The kindred appears to have emigrated from Ireland in the fourteenth century, where members seem to have originally learned their craft. According to tradition, the kindred first arrived in Scotland in the retinue of the Áine Ní Chatháin, daughter of Cú Maighe na nGall Ó Catháin; Áine married Aonghus Óg Mac Domhnaill in about 1300. In time the kindred came to be prominent in the Scottish Highlands and Islands, although the earliest known member appears on record in the Lowlands, in Dumfries, during the early fourteenth century. The kindred first came to be associated with Islay in the early fifteenth century, and afterwards proceeded to spread to other islands. Eventually, the kindred became the largest and longest serving of the three major mediaeval medical dynasties in Gaelic Scotland.

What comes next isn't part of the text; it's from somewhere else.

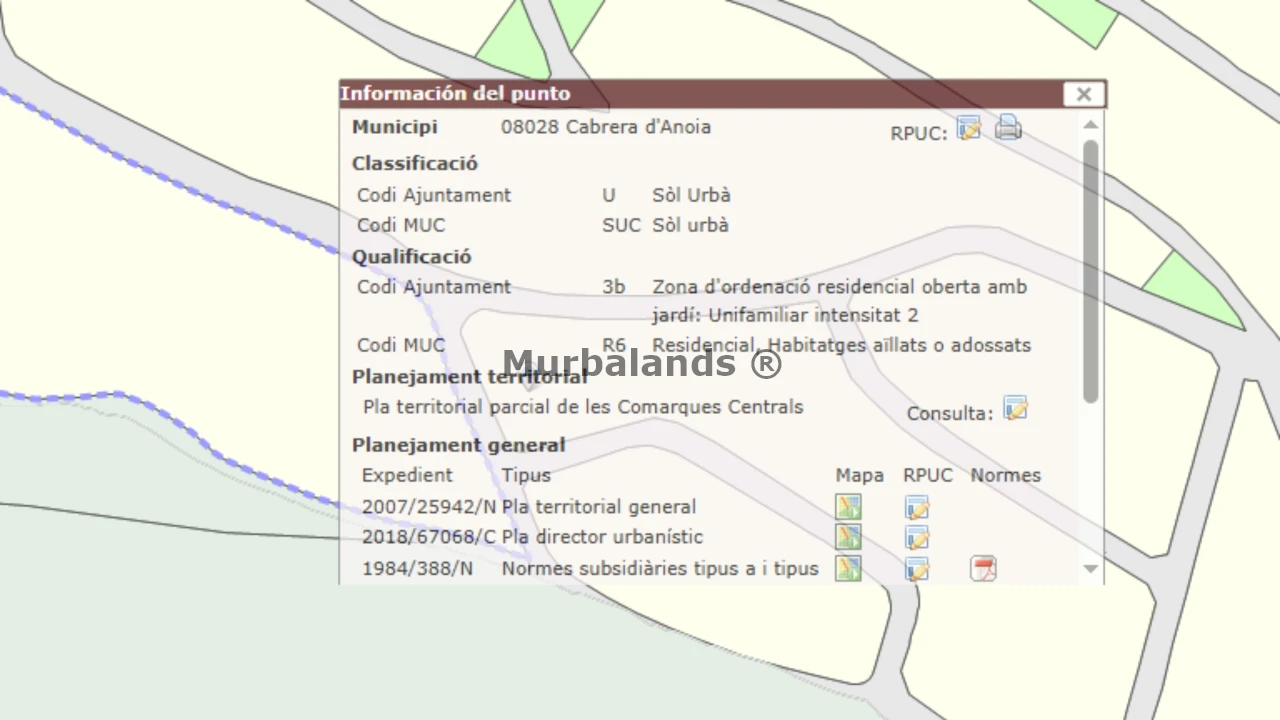This screenshot has height=720, width=1280.
Task: Select the green parcel right of the popup
Action: (x=1190, y=290)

The kindred is commonly confused with the unrelated Bethune or Beaton family, historically centred in Fife. In fact, the medical kindred adopted the surname Beaton in the fifteenth century. By the seventeenth century, most of the seventeen or so families within the kindred had adopted the surname Beaton, although two used the surname Bethune. Partly as a result, members of the medical kindred mistakenly came to think of themselves as descended from the Bethunes of Balfour, the principal branch of the aforesaid Bethune or Beaton family (who were ultimately of Continental origin).

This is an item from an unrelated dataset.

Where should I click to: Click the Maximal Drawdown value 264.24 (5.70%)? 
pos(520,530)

Like other learned Gaelic families, members of the kindred copied and compiled manuscripts. According to Martin Martin, just before the turn of the eighteenth century, a member of the kindred possessed a library of manuscripts of works of Avicenna, Averroes, Joannes de Vigo, Bernardus Gordonus, and Hippocrates. The most substantial surviving example of such a work compiled by the kindred is an early sixteenth-century Gaelic translation of Gordonus' Lilium medicinae, the largest Gaelic manuscript in Scotland.

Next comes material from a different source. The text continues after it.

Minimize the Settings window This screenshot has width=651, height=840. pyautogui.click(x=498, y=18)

There have been as many as seventy-six physicians of the kindred identified between the years 1300 and 1750. Members were employed by every Scottish monarch between Robert I, King of Scotland (died 1329) and Charles I, King of Scotland (died 1649), and patronised by numerous Scottish clans such as the Frasers of Lovat, MacDonald Lords of the Isles, the MacLeans of Duart, the MacLeods of Dunvegan, and the Munros of Foulis. By the eighteenth century, the family ceased to produce hereditary physicians. The last died in 1714, described as "the only scholar of his race".

==See also==
- MacMhuirich bardic family, another major learned Gaelic kindred
- Ó Cuindlis, a learned Gaelic kindred of Ireland

== In popular culture ==
In the television series Outlander (season one, episode two), character Claire Randall, a nurse, is asked if she is "a Beaton" given that she helped another character with both a dislocated shoulder and a bullet wound. The scene is taken from the eponymous first book in the series of historical novels on which the television programs are based. In Chapter 7, Claire goes through the workspace of a fictional Davie Beaton, the now-deceased physician of Castle Leoch, providing the reader with a harrowing view of cutting-edge 18th-century medicine.